Britain faces its largest rail strike in decades on Saturday as tens of thousands of workers stage a walkout and shut down most of the network.
Unions have called for strikes in the past year in a dispute over under-inflation pay rises. However, Saturday's walk out is set to be the biggest yet and will cause widespread disruption for travellers, particularly before the London Marathon, which is set to be held on Sunday.
The strike action will interfere with travel to the governing Conservative Party's annual conference in Birmingham, scheduled to begin on Sunday, with no trains running in or out of the central English city on Saturday.
A total of more than 50,000 rail workers represented by the RMT, Aslef and TSSA unions are walking out on Saturday for 24 hours in a strike that will affect 14 train operators as well as Network Rail, which owns and maintains train infrastructure.

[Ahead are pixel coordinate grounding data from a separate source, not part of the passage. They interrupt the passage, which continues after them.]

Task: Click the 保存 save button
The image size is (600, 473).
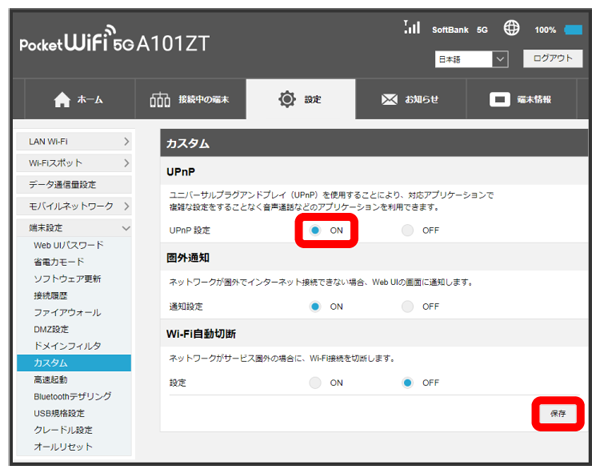Action: 558,413
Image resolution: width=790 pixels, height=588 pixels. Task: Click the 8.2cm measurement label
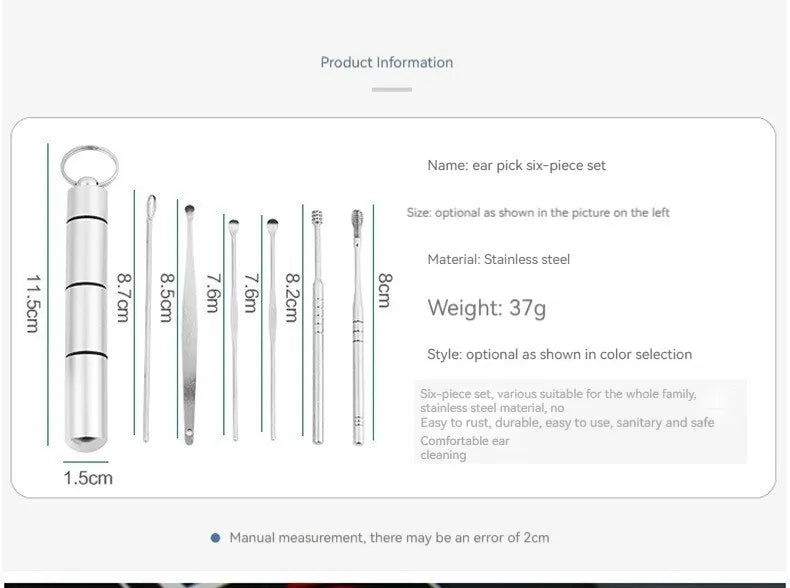[x=292, y=298]
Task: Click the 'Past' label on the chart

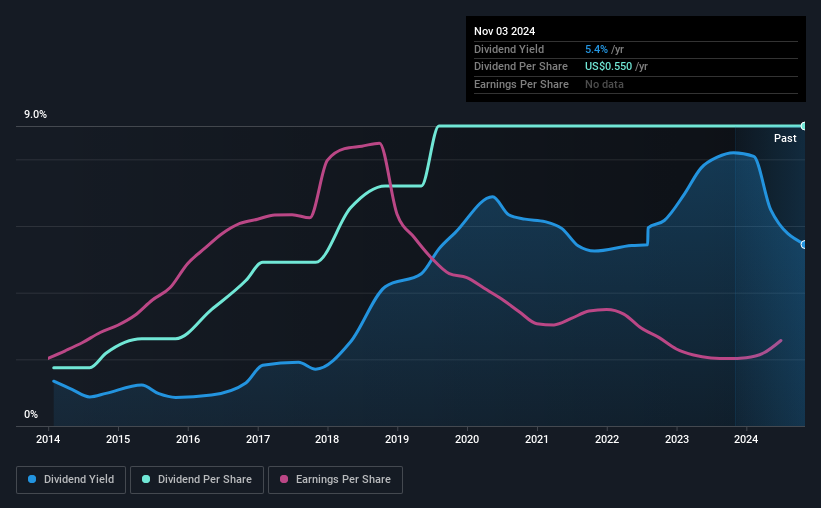Action: point(785,138)
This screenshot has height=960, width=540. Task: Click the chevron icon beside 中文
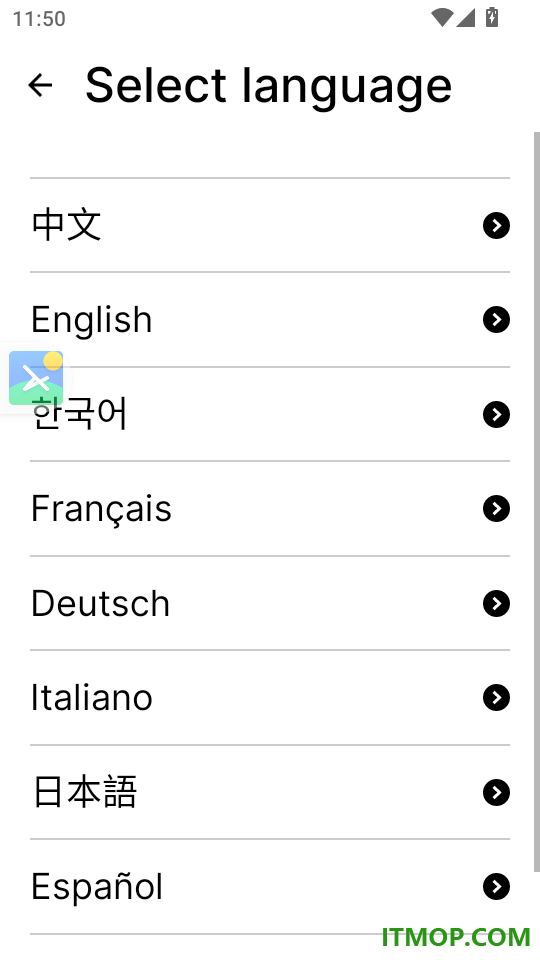point(497,225)
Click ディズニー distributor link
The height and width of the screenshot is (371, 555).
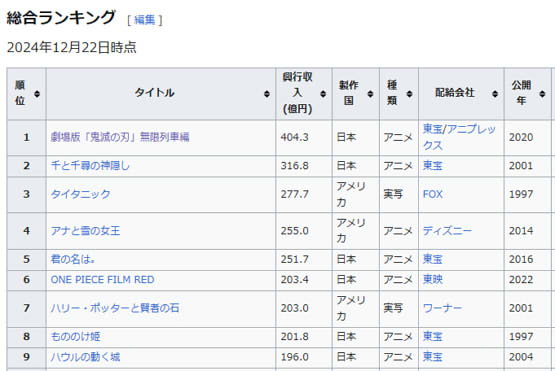(x=447, y=231)

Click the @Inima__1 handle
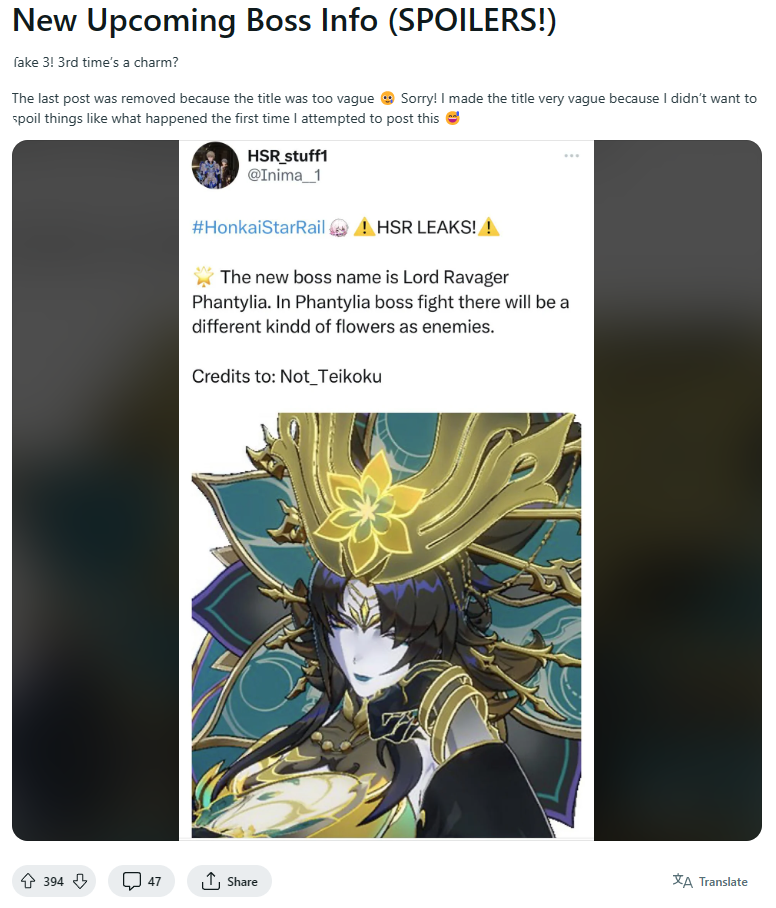coord(284,175)
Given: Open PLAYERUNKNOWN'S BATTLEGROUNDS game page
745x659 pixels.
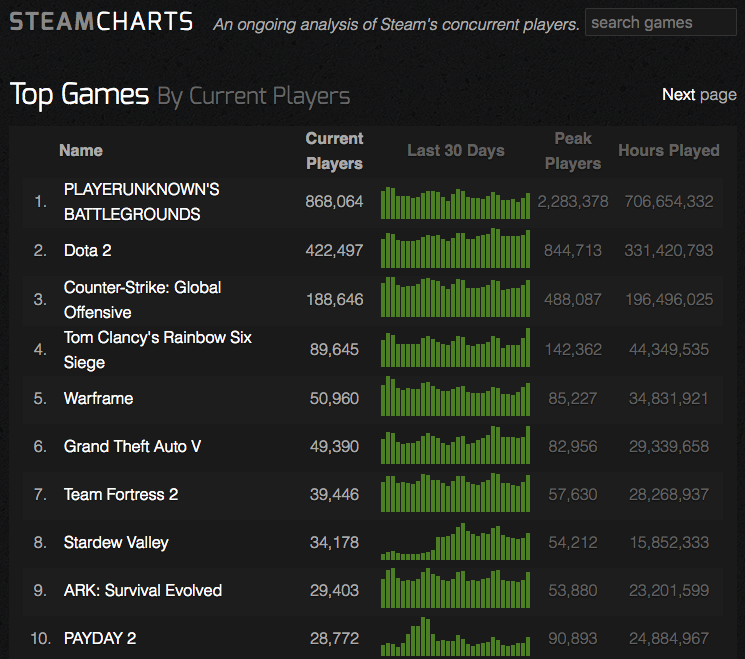Looking at the screenshot, I should coord(141,201).
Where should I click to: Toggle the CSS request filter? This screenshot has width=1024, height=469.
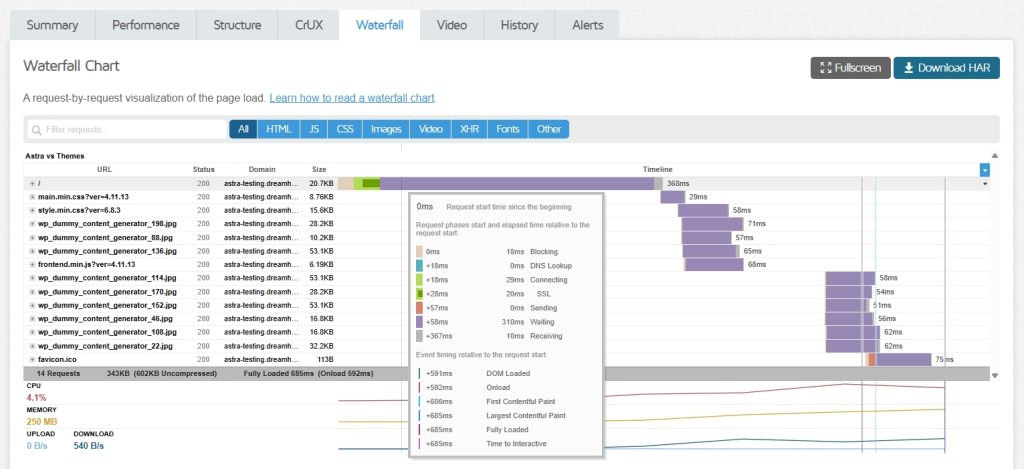[x=345, y=129]
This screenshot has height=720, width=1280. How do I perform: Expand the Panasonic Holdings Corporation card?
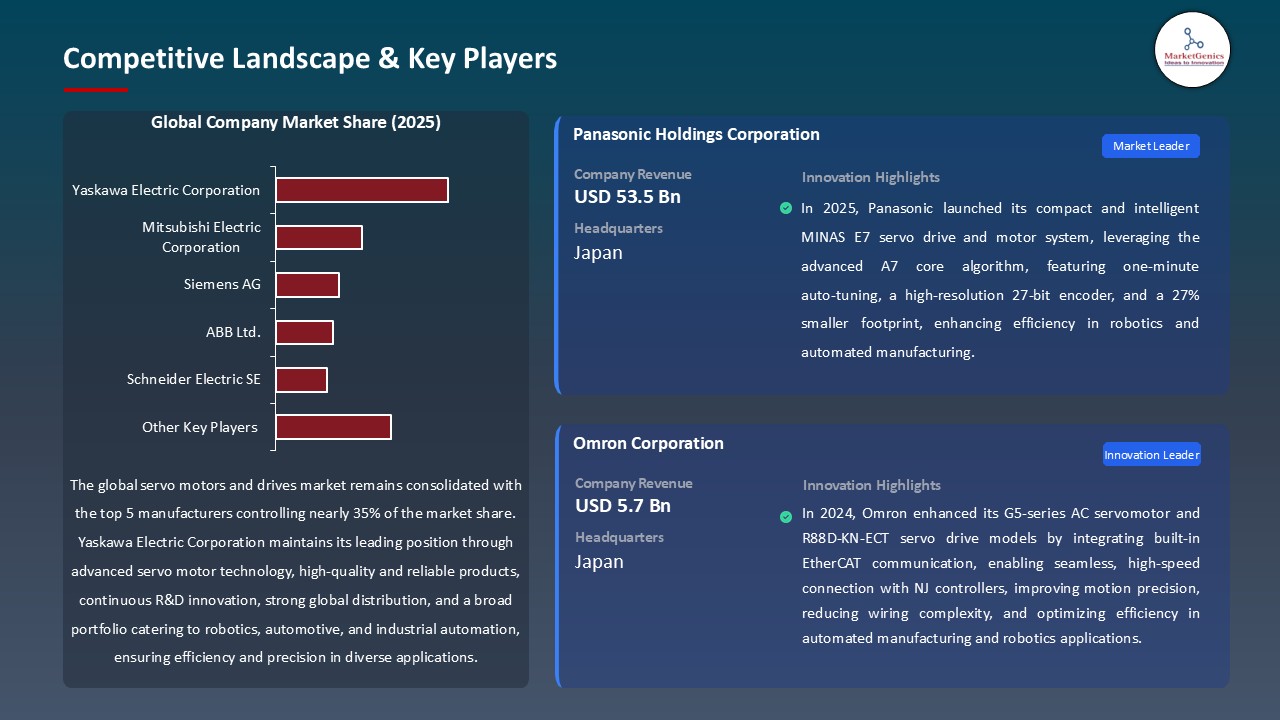click(696, 134)
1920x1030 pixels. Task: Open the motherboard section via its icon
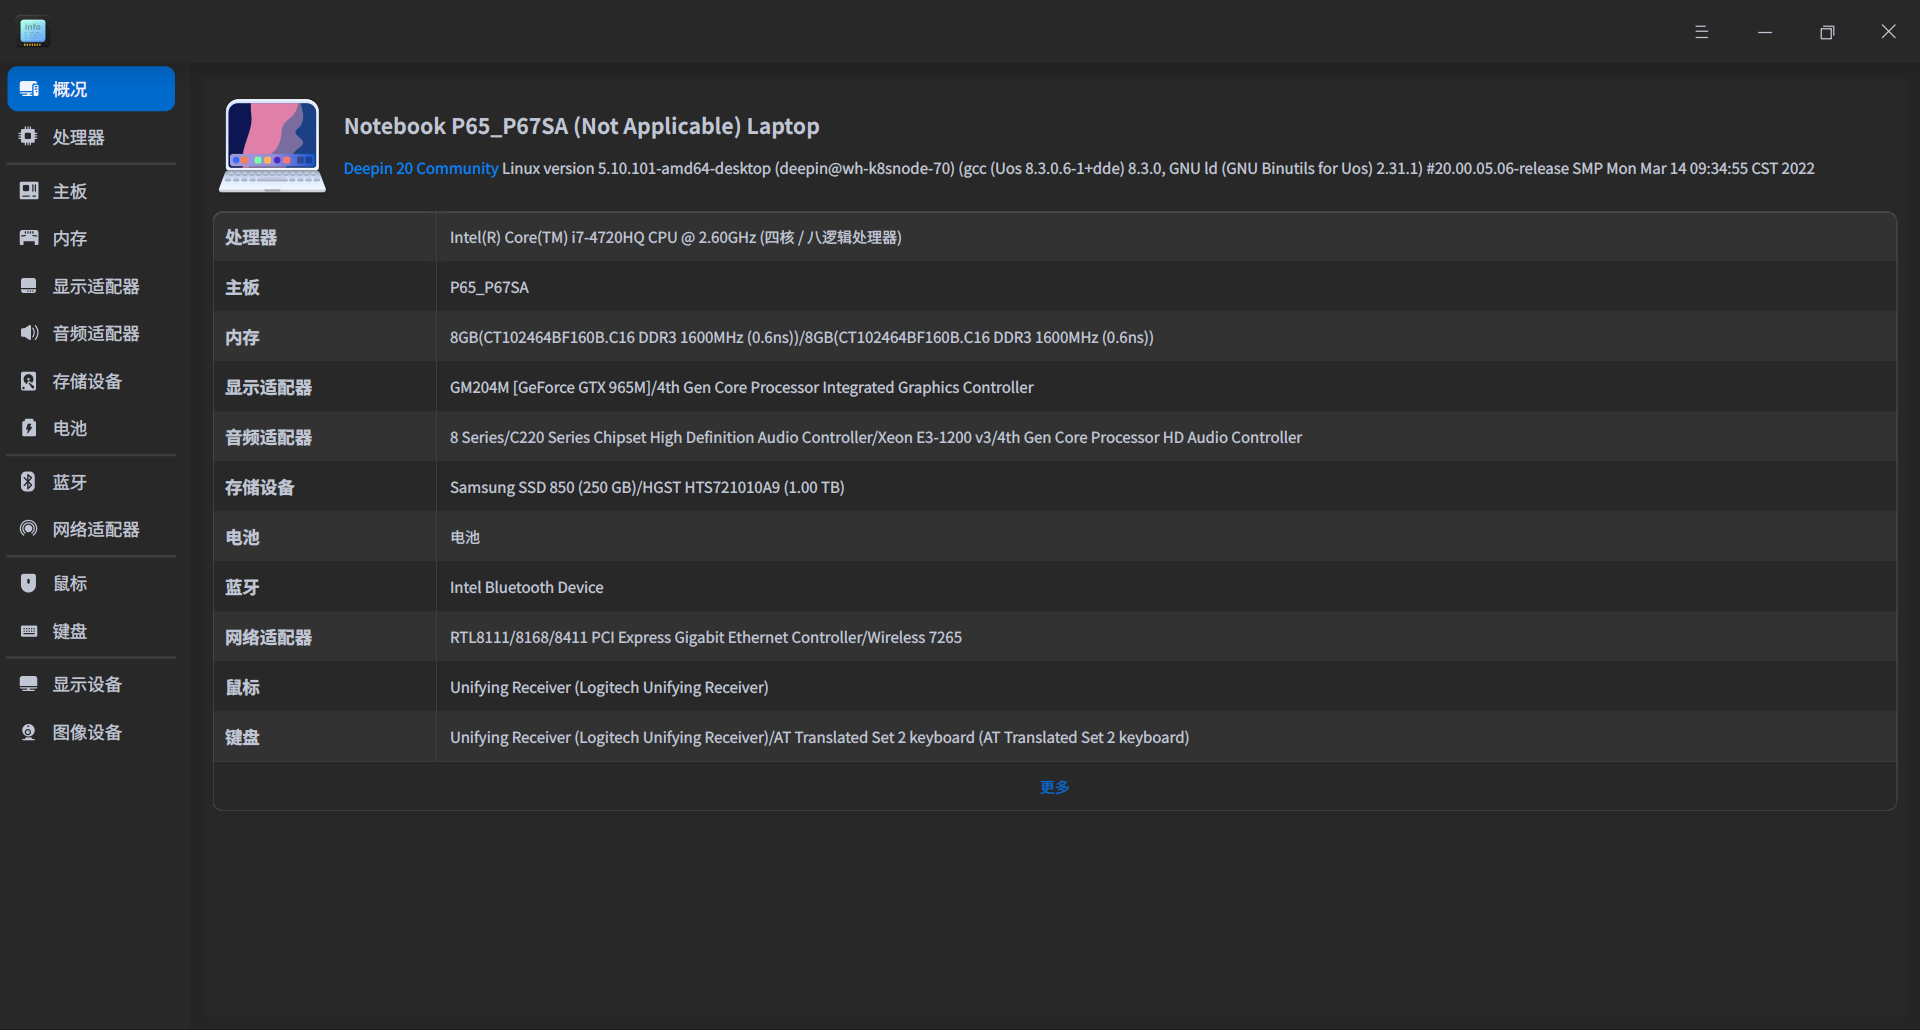point(29,191)
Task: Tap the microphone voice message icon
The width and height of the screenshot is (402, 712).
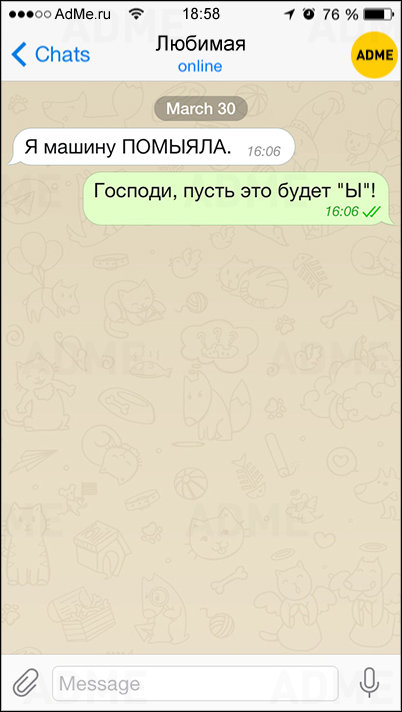Action: (x=369, y=682)
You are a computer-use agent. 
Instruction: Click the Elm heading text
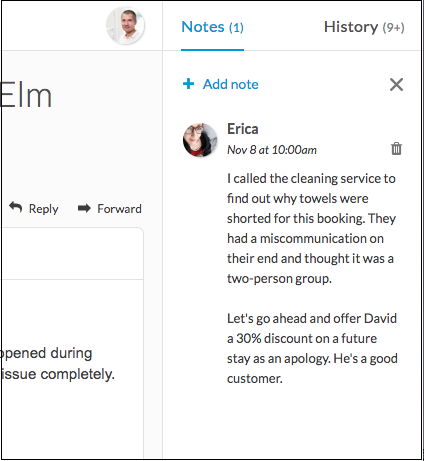pyautogui.click(x=26, y=96)
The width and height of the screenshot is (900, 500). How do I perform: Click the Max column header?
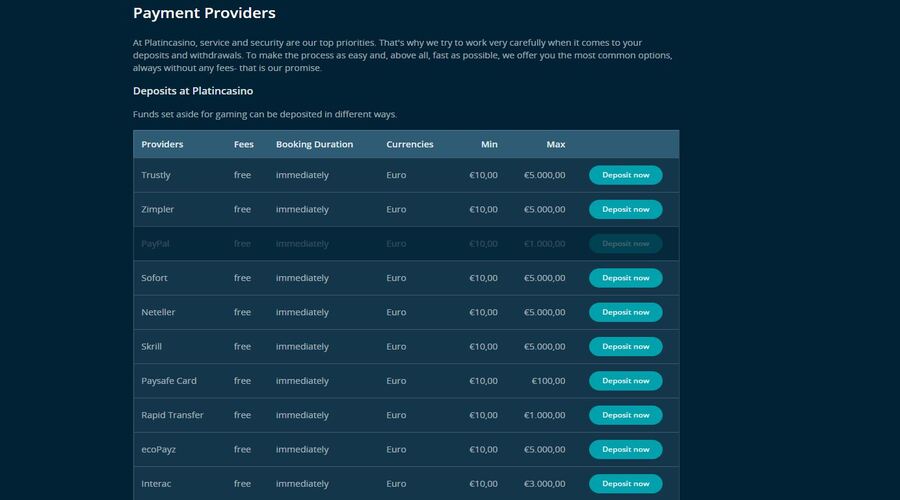click(556, 144)
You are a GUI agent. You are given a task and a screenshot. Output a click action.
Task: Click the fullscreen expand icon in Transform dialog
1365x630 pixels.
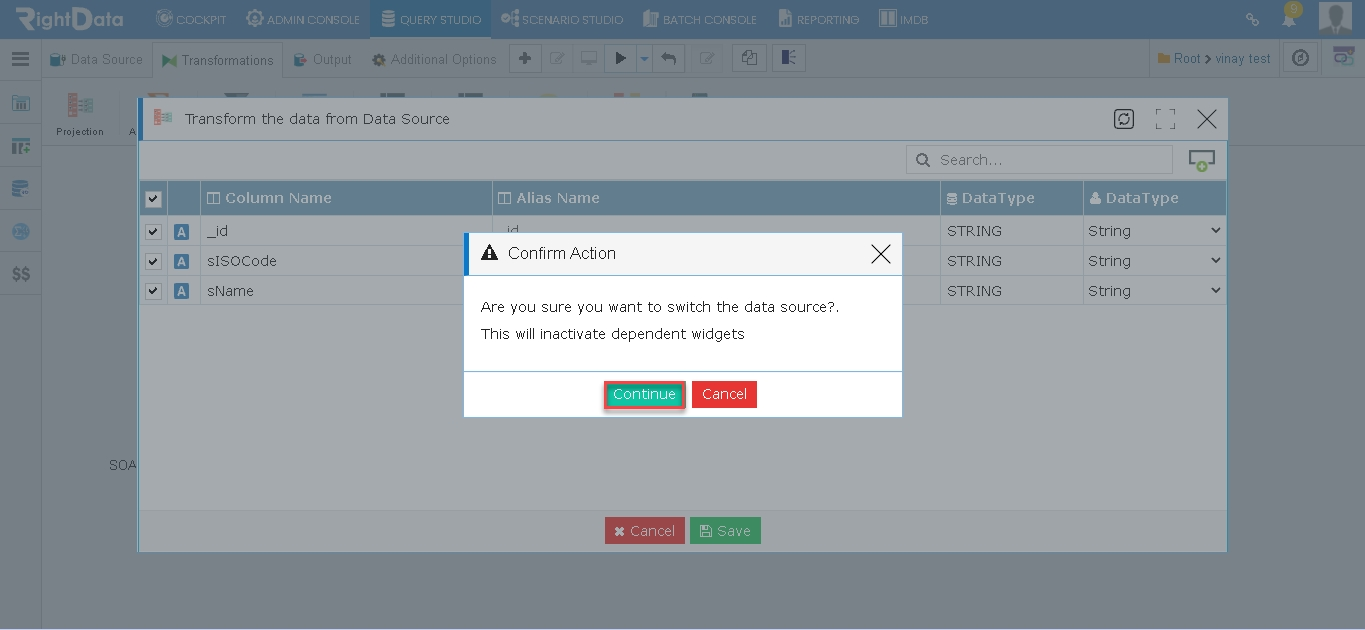(1165, 119)
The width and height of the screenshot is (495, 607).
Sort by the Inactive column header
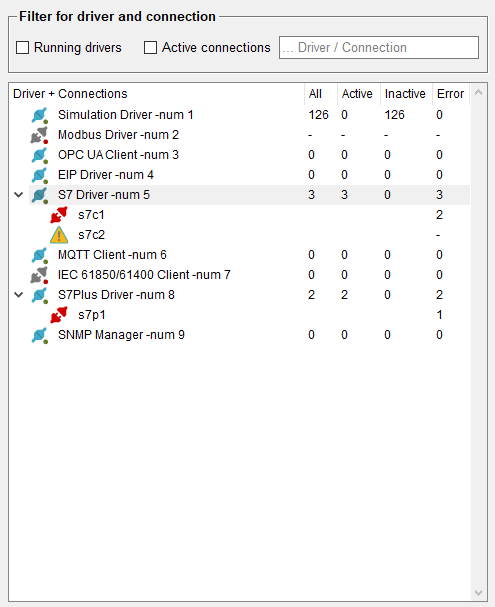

It has said about 11 per cent of train services will operate on Saturday, and in some parts of the country there will be no trains at all.
With inflation hovering around 40-year highs of nearly 10 per cent, labour unions say pay offers for workers amount to a cut in real terms.
“We've not got offers from any of the companies that will break this deadlock,” Mick Lynch, general secretary of the RMT union, told broadcaster ITV on Friday.
“All of these companies are extracting profit from the railway right now, massive profits, but they're asking our members to give up their wages and give up their jobs.”
Network Rail chief negotiator Tim Shoveller described the strikes as a “huge own goal” that would result in “less money to spend improving the railway”.
The RMT met the government's new Transport Minister Anne-Marie Trevelyan last week, with Mr Lynch calling talks “encouraging”.
The industrial action on the railways coincides with walkouts by 115,000 postal workers over two days and dozens of protests nationwide in support of striking workers organised by a campaign called Enough is Enough, that has the backing of several unions and opposition Labour Party MPs.
It follows similar rail strikes over several days in June, July and August, with further action planned on October 5 and 8.
Organisers for the London Marathon, taking place on Sunday, advised people going to the British capital for the event to travel on Friday where possible.